The new grant adds to Penn's robust maternal health research portfolio, which includes initiatives to address racial disparities in maternal health outcomes, measure cardiovascular risks in pregnant patients, and monitor placental health to more accurately measure and predict high-risk pregnancies. Poor maternal health outcomes in the United States are statistically more common compared to other similar countries. According to the CDC, maternal mortality is increasing, with more than 1,200 women died of maternal causes in the United States in 2021—compared to 861 in 2020 and 754 in 2019.

“There are a myriad of causes for poor maternal health outcomes from socio-economic disparities, to structural racism and environmental impacts,” said Hamm. “Challenges are as straightforward as problems making it to important medical appointments due to job or other personal responsibilities, to the management of more complicated disorders like gestational diabetes. So when we think through addressing specific outcomes, we need to make sure solutions we test can actually reach the populations who need them most. This is what our implementation science hub can help researchers studying interventions in maternal health address. ”

Researchers from the 10 research centers across the United States include Avera McKennan Hospital, Columbia University, Jackson State University, the Medical College of Wisconsin, Michigan State University, Morehouse School of Medicine, Stanford University, Tulane University, University of Oklahoma Health Sciences Center, and the University of Utah. The centers of excellence, a data innovation and coordinating hub led by Johns Hopkins University, and the implementation science hub at Penn Medicine, will work together to design and implement research projects to address the many factors that affect pregnancy-related complications and deaths, with a focus on populations that experience health disparities.

Lane-Fall, Hamm, and others involved with the implementation science hub will support nearly 20 large-scale research projects being performed at the selected centers from beginning to end, assisting in incorporating implementation science methods into their designs and analyses, and ideally helping experts in the centers for excellence deploy their innovative ideas into practice. The hub will also support training and education for the next generation of maternal health implementation scientists nationwide.

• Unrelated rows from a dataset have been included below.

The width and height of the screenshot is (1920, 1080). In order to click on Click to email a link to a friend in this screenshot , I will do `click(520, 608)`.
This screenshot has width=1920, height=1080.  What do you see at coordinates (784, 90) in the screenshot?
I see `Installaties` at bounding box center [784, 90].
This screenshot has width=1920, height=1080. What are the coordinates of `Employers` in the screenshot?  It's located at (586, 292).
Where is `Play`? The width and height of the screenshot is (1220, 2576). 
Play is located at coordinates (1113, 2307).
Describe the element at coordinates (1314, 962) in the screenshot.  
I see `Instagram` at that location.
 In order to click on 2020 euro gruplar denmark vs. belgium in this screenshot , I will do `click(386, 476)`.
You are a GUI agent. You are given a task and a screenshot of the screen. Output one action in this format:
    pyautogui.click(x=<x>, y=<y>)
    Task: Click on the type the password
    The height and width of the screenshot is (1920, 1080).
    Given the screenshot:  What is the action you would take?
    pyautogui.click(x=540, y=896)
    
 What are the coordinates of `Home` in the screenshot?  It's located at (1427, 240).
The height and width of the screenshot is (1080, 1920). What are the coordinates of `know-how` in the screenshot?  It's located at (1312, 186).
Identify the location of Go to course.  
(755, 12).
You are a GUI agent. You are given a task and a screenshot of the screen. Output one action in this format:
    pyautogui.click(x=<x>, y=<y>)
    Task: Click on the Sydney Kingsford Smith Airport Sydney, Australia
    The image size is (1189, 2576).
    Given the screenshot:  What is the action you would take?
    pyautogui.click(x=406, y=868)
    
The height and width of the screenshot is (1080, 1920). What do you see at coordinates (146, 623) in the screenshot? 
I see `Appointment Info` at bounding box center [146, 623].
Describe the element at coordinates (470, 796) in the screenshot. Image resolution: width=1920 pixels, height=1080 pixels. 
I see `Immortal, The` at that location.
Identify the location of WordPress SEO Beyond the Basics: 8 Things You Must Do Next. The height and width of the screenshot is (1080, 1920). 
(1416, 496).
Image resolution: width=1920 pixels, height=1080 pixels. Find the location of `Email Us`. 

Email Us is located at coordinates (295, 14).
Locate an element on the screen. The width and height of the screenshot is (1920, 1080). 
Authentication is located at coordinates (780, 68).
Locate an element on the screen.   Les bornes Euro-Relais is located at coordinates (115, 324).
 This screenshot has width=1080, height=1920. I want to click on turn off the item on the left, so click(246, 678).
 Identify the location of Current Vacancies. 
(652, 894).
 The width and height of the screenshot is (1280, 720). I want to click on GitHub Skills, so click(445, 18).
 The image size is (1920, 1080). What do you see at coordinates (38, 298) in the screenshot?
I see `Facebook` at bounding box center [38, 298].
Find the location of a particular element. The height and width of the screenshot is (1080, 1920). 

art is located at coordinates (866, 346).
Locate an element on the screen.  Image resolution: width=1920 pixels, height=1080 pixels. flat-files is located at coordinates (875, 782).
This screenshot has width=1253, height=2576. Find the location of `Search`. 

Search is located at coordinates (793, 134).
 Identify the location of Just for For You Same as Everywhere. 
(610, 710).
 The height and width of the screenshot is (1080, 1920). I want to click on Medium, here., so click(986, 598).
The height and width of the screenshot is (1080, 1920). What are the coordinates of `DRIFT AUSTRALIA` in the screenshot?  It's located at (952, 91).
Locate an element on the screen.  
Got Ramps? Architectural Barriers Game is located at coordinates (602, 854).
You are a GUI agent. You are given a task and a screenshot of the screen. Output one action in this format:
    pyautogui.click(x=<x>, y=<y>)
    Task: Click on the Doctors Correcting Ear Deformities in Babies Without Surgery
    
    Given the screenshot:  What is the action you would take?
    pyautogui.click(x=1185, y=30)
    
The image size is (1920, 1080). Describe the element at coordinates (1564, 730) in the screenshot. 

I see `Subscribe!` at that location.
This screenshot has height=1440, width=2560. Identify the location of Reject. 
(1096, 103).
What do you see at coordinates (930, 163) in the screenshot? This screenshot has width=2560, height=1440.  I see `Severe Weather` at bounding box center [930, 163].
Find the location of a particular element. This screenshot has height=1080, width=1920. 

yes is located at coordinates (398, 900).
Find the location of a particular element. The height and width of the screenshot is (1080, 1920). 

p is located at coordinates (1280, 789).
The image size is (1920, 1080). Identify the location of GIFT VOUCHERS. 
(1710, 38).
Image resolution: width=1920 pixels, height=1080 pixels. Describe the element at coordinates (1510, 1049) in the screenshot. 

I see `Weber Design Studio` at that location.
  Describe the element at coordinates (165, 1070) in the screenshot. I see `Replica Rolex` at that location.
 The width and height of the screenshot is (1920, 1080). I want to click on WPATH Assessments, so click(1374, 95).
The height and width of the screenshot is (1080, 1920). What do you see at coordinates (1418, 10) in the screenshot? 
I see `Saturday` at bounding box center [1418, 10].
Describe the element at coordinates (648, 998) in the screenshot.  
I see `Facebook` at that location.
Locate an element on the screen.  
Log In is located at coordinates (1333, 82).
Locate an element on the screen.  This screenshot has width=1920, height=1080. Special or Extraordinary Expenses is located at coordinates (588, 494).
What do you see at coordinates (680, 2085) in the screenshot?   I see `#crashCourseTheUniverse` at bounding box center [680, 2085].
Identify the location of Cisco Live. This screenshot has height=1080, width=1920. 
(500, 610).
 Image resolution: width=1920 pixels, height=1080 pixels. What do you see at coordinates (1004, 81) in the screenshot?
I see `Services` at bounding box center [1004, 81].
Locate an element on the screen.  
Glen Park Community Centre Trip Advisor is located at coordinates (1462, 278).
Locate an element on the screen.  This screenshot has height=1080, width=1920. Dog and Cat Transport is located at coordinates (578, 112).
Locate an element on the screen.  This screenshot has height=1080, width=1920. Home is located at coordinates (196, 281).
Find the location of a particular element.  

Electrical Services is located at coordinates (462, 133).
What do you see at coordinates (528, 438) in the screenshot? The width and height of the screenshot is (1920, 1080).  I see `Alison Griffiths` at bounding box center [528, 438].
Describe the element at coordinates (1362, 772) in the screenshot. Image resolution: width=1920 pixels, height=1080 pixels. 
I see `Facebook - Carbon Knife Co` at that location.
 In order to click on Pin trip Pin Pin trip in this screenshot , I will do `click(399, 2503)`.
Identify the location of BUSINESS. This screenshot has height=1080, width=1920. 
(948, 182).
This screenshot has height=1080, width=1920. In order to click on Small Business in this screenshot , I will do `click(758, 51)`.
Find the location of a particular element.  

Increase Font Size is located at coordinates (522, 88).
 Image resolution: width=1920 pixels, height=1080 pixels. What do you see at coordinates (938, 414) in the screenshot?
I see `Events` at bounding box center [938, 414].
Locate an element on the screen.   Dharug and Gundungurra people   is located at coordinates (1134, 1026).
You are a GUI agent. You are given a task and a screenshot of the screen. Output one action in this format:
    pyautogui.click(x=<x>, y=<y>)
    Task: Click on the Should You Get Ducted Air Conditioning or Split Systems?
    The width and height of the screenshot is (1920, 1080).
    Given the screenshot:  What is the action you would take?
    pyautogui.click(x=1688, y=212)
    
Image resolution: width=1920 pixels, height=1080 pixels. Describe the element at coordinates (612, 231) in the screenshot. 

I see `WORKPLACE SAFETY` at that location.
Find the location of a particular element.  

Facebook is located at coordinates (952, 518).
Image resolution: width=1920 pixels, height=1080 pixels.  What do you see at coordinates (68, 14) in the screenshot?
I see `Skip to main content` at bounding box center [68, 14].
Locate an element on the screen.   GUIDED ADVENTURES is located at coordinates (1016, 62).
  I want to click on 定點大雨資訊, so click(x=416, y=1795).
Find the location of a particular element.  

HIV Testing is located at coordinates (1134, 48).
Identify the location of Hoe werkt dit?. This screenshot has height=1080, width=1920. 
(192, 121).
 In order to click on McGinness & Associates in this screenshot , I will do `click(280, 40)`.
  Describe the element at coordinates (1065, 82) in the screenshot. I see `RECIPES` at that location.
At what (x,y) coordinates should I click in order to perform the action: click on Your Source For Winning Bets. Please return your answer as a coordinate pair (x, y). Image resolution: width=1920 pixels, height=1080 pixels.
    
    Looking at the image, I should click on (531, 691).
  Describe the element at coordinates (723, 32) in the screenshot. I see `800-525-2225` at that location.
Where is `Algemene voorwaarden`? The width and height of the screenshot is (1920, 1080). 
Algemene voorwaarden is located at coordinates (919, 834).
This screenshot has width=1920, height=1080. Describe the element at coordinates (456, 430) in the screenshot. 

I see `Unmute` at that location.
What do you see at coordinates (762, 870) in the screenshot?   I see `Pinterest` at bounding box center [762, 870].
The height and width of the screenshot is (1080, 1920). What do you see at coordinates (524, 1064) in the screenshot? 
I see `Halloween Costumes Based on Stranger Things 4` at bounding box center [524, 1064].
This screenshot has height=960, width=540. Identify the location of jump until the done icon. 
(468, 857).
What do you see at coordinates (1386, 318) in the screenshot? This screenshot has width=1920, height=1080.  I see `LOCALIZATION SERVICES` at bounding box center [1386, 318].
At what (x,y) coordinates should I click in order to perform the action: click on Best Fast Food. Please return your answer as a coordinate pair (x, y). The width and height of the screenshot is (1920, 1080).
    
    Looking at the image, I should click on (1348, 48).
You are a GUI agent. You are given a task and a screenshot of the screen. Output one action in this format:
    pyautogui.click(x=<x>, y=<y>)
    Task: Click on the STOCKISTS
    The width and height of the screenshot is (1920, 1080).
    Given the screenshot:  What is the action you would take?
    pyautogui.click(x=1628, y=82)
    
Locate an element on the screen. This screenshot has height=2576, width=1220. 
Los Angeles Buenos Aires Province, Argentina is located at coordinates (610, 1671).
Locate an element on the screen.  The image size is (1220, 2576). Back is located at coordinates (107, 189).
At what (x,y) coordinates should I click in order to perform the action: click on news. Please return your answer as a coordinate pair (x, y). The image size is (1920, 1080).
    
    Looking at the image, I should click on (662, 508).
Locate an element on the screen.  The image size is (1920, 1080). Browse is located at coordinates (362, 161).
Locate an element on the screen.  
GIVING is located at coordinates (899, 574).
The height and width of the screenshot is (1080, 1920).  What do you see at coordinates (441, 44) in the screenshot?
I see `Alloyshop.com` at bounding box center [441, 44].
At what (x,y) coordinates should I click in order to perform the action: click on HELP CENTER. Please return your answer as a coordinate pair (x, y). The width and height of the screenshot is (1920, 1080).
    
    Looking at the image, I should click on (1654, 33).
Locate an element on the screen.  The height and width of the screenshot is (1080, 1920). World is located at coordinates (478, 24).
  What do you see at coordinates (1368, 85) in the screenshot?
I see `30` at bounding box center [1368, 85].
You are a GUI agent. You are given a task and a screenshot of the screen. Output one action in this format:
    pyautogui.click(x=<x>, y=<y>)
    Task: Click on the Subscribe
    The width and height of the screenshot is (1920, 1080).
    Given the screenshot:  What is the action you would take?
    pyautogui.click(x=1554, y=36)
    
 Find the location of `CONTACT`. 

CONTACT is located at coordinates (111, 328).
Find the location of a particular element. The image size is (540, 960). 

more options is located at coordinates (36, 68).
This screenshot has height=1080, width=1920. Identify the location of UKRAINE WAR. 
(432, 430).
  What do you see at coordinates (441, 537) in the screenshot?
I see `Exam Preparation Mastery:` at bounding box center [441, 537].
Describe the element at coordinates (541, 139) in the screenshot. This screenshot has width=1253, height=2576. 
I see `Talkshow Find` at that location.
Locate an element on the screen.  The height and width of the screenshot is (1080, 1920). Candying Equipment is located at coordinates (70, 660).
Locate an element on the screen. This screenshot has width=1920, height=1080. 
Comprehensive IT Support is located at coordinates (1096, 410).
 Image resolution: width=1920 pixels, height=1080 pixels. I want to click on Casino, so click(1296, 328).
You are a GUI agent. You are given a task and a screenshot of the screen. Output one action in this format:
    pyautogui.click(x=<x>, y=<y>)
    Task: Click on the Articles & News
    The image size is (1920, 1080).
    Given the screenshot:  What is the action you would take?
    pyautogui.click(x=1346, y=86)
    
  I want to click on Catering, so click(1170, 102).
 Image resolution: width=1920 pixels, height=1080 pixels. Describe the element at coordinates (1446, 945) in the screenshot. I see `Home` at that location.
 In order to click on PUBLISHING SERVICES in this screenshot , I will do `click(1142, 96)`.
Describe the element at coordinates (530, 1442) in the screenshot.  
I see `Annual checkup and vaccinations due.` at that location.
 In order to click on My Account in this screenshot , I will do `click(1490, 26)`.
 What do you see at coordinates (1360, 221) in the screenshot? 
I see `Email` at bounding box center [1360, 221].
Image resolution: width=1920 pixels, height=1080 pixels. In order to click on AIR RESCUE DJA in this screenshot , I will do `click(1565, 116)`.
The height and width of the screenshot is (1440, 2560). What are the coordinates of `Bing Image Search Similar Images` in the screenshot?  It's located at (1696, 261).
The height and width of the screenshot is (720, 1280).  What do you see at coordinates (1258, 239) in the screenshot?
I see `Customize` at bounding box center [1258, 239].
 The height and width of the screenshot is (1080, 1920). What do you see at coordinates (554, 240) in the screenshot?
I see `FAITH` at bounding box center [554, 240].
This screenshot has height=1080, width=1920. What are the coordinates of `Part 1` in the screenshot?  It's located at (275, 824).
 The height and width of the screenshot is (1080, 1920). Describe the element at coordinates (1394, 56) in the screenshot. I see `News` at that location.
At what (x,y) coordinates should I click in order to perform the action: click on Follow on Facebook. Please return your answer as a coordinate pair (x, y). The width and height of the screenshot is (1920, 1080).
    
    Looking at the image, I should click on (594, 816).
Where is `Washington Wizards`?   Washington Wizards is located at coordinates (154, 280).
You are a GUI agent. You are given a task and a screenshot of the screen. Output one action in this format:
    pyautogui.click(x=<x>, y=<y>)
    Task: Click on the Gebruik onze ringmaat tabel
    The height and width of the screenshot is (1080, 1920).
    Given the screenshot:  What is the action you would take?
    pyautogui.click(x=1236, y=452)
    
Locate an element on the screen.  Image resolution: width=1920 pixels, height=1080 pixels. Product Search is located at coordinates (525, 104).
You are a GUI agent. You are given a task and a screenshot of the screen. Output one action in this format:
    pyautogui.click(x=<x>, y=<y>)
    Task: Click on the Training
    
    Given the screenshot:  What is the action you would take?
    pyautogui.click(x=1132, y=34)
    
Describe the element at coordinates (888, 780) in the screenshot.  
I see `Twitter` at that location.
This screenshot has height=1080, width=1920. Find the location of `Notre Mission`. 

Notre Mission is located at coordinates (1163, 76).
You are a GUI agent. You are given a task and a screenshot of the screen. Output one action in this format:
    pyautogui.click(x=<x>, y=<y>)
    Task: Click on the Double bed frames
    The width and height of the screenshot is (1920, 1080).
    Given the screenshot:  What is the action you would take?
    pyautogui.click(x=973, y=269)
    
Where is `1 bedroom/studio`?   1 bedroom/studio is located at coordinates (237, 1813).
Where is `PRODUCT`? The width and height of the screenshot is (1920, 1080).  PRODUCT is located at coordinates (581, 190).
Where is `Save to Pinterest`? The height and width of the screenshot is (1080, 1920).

This research is supported by the NIH (1U24HD113146-01).

Penn Medicine is one of the world’s leading academic medical centers, dedicated to the related missions of medical education, biomedical research, excellence in patient care, and community service. The organization consists of the University of Pennsylvania Health System and Penn’s Raymond and Ruth Perelman School of Medicine, founded in 1765 as the nation’s first medical school.

The Perelman School of Medicine is consistently among the nation's top recipients of funding from the National Institutes of Health, with $550 million awarded in the 2022 fiscal year. Home to a proud history of “firsts” in medicine, Penn Medicine teams have pioneered discoveries and innovations that have shaped modern medicine, including recent breakthroughs such as CAR T cell therapy for cancer and the mRNA technology used in COVID-19 vaccines.

The University of Pennsylvania Health System’s patient care facilities stretch from the Susquehanna River in Pennsylvania to the New Jersey shore. These include the Hospital of the University of Pennsylvania, Penn Presbyterian Medical Center, Chester County Hospital, Lancaster General Health, Penn Medicine Princeton Health, and Pennsylvania Hospital—the nation’s first hospital, founded in 1751. Additional facilities and enterprises include Good Shepherd Penn Partners, Penn Medicine at Home, Lancaster Behavioral Health Hospital, and Princeton House Behavioral Health, among others.

Penn Medicine is an $11.1 billion enterprise powered by more than 49,000 talented faculty and staff.